I’m using CSV.jl to iterate over a very large CSV, but in Windows it’s throwing the error:
Error: could not create file mapping: The operation comleted successfully
The same error that this issue describe:
https://github.com/JuliaData/CSV.jl/issues/424
The error appears with CSV.File and CSV.Rows, so i’m thinking that in Windows is not possible to iterate over very large CSV’s. Do exists another option to do that task?

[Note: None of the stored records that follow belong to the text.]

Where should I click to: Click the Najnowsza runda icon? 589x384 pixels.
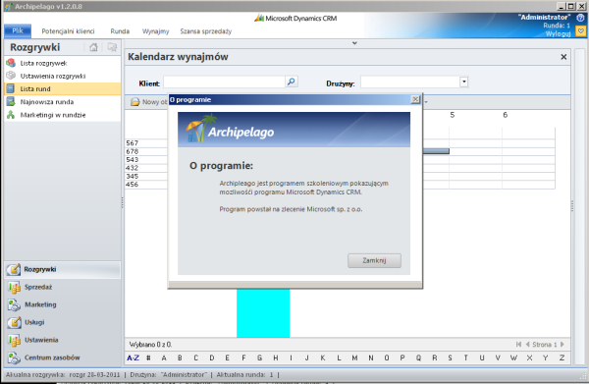11,101
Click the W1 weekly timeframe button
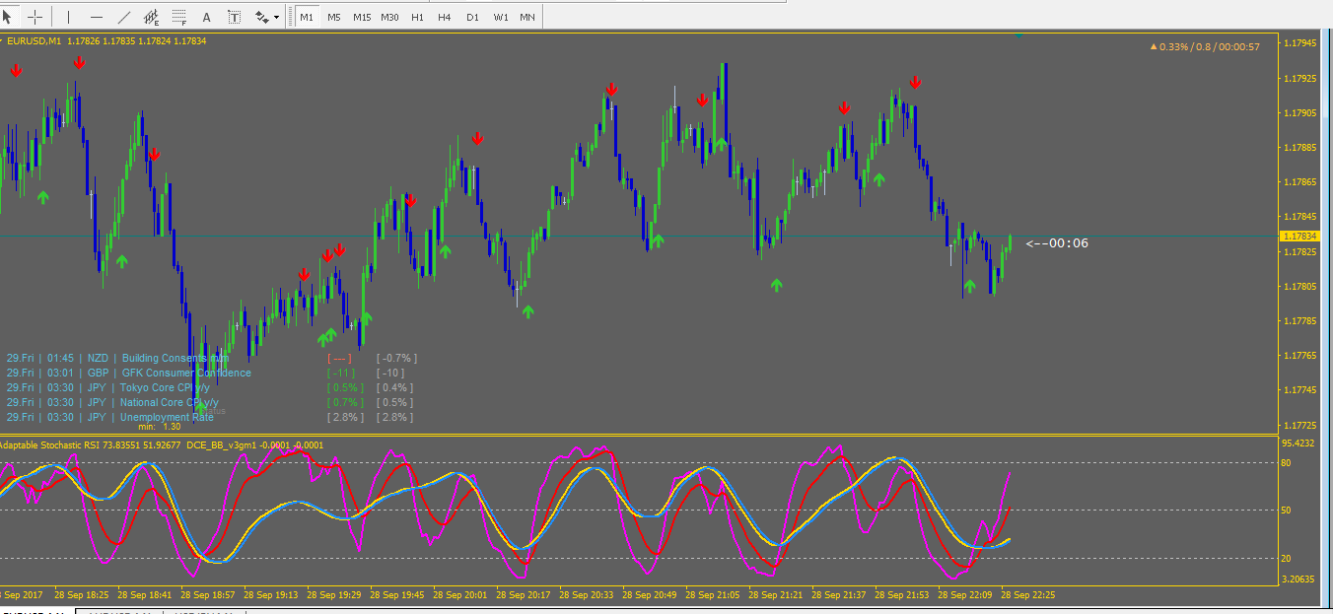Viewport: 1333px width, 614px height. pyautogui.click(x=500, y=17)
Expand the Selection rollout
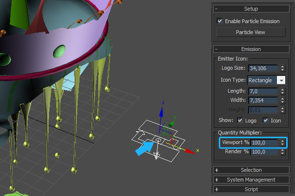The width and height of the screenshot is (295, 196). click(x=251, y=170)
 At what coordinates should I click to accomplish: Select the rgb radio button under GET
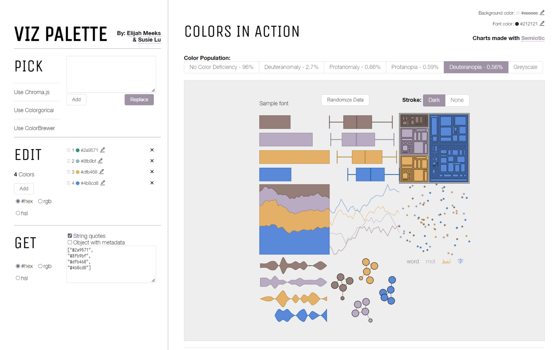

I don’t need type inference, i can specify the name/type of every column, and the separator if necesary.
using Pkg
Pkg.add("CodecZlib")
Pkg.add("CSV")
Pkg.add("Queryverse")
using Query, CSV, CodecZlib, Dates
function mylength(iter)
n=0
for i in iter
n+=1
end
return n
end
function test(src:: String)
open(GzipDecompressorStream, src) do stream
table = CSV.Rows(stream;
header=[:day, :glnprovider, :glnretailerlocation, :gtin, :inventory, :cost, :sales, :price],
dateformat="yyyy-mm-dd",
types=[Date, UInt64, UInt64, UInt64, Float32, Float32, Float32, Float32],
strict=true)
return table |> mylength
end
end
test("D:\\Data\\03012019_03312019_17440.csv.gz")
Iterating with CSV.Rows should have a low memory footprint and handle large files.
However if you have are having issues (limited memory?) then you could try streaming using basic primitives. In your case, it seems your CSV file has known types and is not complex to parse.
So perhaps you could try something like:
using Dates
const types = [Date, UInt64, UInt64, UInt64, Float32, Float32, Float32, Float32]
const testfile = "testfile.csv"
function testwrite(filename::AbstractString)
open(filename, "w") do io
println(io, "2019-08-23, 5, 123, 17, 13.5, 1200.34, 1500.80, 22.30")
println(io, "2019-08-22, 4, 122, 16, 12.5, 1100.34, 1400.80, 21.30")
end
end
function testread(filename::AbstractString)
nfields = length(types)
for line in eachline(filename)
strings = split(line, ",")
fields = ntuple(i -> parse(types[i], strings[i]), nfields)
println(fields)
# do stuff with fields
end
end
testwrite(testfile)
testread(testfile)
Thanks. I can try this, but probably i wil use another soluction (the idea is to teach the same tool for this type of task to others, and to be very easy is a possitive point)
I hoped this task was as easy as use a library. I’m thinking in Julia for use as ETL tool really, because it was easy to read, process and write data in streamming with higth performance. I suppose the ecosystem is not ready yet.